Nos casos em que os moradores não tiverem condições financeiras para continuar nos lotes, a empresa se dispõe a devolver todo o dinheiro arrecadado durante os dois anos e meio de loteamento. O valor da casa construída também deverá ser reembolsado.
Outra alternativa é a venda do terreno. A pessoa poderá vender o lote, iremos aceitar as transferências, disse a advogada. Até agora, segundo ela, a empresa já conseguiu negociar com 60% dos moradores inadimplentes. Outros 15% já venderam seus lotes para terceiros. A empresa apenas está pressionando os moradores com pendências por mais de nove meses. Três editais com os nomes de 30 moradores (dos 1,6 mil inadimplentes) foram lançados. Do total, 17 já efetivaram um acordo e 12 estão em negociação.

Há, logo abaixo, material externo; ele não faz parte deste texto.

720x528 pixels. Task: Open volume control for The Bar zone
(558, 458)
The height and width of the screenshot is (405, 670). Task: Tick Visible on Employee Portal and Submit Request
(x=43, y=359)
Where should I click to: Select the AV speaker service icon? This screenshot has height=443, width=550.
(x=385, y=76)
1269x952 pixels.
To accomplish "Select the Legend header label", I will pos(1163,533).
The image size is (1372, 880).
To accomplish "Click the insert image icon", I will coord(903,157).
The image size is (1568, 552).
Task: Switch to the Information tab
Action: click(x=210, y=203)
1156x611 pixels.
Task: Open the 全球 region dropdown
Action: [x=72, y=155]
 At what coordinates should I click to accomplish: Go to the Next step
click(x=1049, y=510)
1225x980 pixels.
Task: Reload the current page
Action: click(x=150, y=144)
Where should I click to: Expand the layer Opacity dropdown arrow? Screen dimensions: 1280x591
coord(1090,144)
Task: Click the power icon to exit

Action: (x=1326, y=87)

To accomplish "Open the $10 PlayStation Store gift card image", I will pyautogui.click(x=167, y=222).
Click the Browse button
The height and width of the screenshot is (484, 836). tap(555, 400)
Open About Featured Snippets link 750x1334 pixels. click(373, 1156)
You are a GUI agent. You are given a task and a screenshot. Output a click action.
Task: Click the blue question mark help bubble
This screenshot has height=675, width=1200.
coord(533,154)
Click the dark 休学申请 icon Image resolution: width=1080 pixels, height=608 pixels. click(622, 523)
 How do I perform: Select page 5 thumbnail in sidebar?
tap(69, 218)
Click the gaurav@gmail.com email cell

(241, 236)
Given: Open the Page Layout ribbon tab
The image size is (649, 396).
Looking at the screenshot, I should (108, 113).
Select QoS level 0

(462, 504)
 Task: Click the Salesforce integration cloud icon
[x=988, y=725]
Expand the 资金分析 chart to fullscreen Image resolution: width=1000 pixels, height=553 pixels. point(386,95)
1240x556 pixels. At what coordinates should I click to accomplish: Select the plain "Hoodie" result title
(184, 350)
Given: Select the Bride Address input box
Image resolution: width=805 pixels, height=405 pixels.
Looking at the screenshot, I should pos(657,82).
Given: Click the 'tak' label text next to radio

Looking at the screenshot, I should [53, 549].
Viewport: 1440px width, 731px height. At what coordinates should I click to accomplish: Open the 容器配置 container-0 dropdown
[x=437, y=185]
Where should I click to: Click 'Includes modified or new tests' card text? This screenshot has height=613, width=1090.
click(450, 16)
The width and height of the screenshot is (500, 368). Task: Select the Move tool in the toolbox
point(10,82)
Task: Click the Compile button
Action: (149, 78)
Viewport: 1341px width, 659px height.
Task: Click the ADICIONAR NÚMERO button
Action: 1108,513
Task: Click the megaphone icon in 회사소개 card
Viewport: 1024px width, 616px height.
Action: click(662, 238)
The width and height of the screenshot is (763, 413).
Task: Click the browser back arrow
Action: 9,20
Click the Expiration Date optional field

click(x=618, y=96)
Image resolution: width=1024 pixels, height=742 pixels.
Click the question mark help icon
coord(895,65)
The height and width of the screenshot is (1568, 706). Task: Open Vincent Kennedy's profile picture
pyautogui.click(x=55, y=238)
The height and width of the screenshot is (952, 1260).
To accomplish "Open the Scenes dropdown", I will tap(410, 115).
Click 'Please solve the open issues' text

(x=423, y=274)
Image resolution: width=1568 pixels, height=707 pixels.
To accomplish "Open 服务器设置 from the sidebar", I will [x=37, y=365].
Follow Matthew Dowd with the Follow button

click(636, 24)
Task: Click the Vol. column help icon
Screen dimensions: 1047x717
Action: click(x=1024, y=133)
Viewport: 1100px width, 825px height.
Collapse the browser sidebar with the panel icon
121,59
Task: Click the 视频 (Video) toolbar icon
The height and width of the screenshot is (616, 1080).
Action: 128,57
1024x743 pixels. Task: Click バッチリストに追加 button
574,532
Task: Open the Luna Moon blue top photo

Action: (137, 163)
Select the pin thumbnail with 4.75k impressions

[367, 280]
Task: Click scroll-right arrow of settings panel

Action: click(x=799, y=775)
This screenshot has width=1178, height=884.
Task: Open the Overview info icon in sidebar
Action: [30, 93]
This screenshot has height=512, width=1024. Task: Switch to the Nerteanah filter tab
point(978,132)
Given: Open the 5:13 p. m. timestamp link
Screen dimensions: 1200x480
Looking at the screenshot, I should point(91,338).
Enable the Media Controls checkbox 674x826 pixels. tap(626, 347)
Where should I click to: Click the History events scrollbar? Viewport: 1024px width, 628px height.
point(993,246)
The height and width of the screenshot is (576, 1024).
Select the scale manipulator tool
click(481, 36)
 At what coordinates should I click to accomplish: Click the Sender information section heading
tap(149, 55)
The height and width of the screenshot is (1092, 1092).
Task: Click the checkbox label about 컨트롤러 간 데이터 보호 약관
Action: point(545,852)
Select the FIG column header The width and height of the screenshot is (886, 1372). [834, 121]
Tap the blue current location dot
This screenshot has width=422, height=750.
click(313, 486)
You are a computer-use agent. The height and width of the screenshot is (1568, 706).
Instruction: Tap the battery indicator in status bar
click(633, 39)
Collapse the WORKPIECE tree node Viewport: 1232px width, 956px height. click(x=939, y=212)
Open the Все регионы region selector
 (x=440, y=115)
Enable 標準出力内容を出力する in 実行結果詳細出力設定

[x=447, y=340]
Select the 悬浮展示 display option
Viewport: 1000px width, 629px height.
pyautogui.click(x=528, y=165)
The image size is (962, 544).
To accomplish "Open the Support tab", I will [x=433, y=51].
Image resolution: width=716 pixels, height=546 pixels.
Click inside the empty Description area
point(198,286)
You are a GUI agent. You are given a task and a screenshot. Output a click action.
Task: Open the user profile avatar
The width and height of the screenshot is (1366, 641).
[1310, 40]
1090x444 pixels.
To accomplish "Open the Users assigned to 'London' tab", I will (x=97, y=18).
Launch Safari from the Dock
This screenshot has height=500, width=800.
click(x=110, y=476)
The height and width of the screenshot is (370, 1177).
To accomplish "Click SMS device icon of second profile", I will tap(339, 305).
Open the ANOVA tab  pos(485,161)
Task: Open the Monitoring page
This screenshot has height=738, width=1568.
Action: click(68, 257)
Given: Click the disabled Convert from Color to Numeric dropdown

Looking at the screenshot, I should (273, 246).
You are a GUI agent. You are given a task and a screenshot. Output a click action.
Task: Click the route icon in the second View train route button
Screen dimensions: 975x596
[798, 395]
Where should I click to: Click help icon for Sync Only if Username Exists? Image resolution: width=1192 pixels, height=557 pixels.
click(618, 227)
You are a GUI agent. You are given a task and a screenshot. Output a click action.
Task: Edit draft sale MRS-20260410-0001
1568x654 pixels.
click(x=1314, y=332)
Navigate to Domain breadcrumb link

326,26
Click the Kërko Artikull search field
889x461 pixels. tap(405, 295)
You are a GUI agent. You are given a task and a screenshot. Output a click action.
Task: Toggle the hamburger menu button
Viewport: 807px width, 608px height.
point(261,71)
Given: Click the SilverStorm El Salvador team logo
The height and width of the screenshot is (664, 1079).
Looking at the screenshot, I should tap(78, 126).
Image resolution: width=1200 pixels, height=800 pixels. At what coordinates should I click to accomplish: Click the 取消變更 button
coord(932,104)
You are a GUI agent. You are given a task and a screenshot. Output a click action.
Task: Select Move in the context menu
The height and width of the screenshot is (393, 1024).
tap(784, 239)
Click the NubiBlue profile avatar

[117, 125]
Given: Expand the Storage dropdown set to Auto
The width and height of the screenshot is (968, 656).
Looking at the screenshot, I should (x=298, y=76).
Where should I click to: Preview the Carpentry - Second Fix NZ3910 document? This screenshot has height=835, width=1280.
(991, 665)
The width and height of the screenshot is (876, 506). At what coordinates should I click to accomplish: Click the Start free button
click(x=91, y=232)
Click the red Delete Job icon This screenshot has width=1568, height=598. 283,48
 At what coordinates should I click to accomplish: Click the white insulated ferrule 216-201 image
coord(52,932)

Os problemas dos moradores do Bairro Novo C foram levantados esta semana pela reportagem da Folha. De um lado da rua, no Bairro Novo A e B, loteados pela Cohab, os preços dos lotes variam entre R$ 17,00 e R$ 75,00 por mês. Do outro lado, no loteamento que era de propriedade da CR Almeida, os preços variavam entre R$ 110,00 e R$ 175,00. O operador de máquinas Santílio de Oliveira, de 38 anos, não conseguia pagar o lote há oito meses e reclamava da falta de negociação por parte da construtora. Quando comprei este lote, eu achei que era da Cohab. Eu estava na fila há cinco anos quando fui chamado para vir para cá, argumentava ele.
A advogada Circe Rodrigues explicou que os lotes do Bairro Novo C, classificado como Sítio Cercado IX e X, eram de propriedade da CR Almeida, que vendeu os lotes para a Hafil Empreendimentos. A cobrança é terceirizada para a Temis Assessoria e Consultoria. Circe afirmou que os juros cobrados seguem o padrão da Cohab de 6% e os valores das prestações foram feitos após um balanço em conjunto com a Companhia de Habitação de Curitiba.